# 12V or 24V for a standstill (mostly) application

Since I am mostly interested in max torque output, and basically standstill operation. I would guess max RPM will be in the <100 range, what does higher voltage give in this regard?

Since P = U*I I was thinking that lowering the voltage could mean I could increase max amperage and thus get a higher max torque?

But this may also apply, P = I * I * R. And in that scenario the actual power loss in windings is NOT dependent on voltage, but on amperage and resistiance. This may actually answer my question, but I’d like to get it confirmed,

Since I have access to a server power supply that would provide 12V, 56A it would be nice if that supply would in fact suffice for a 6374 motor for instance. I am NOT interested in high revs, just holding torque. The alternative is to take two 12V supplies in series and thus get 24V, but it implies a bunch of problems with grounding etc. What will 24V give me that 12V doesn’t?

Hi @Barsk,

Keep in mind that the voltage supplied to the ODrive has little to do with the voltage applied to the motor phases, as the latter is determined through switching in accordance to maintaining the desired current. I think that the main effects that increasing power supply voltage has are i. a greater headroom for torque production and ii. a difference in switching duty cycle (which should be unnoticeable for the most part due to closed loop control).

Hmm. Well, good point. But, it doesn’t answer the question fully.
Will I get the same holding torque from a 12V 56A supply as from a 24V 56A supply?

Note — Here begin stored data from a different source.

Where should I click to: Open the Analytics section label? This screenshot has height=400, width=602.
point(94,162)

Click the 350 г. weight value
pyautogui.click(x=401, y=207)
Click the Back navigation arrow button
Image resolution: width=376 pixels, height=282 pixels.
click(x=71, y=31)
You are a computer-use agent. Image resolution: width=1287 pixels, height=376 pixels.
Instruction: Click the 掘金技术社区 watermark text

Torque is entirely dependent on the phase current, where \tau = I * K_t

Your power requirement at holding torque is P = I^2 * R, where R is your phase resistance and I is your phase current. This power has to come from the power supply. If the power supply is 24V 56A, it can supply 1.35kW. A 12V 56A supply will give half that. SO, as long as the 12V 56A supply can hit the required motor power, there is no difference in torque between the two. However, a 24V supply will heat up less and voltage drop will be less of an issue.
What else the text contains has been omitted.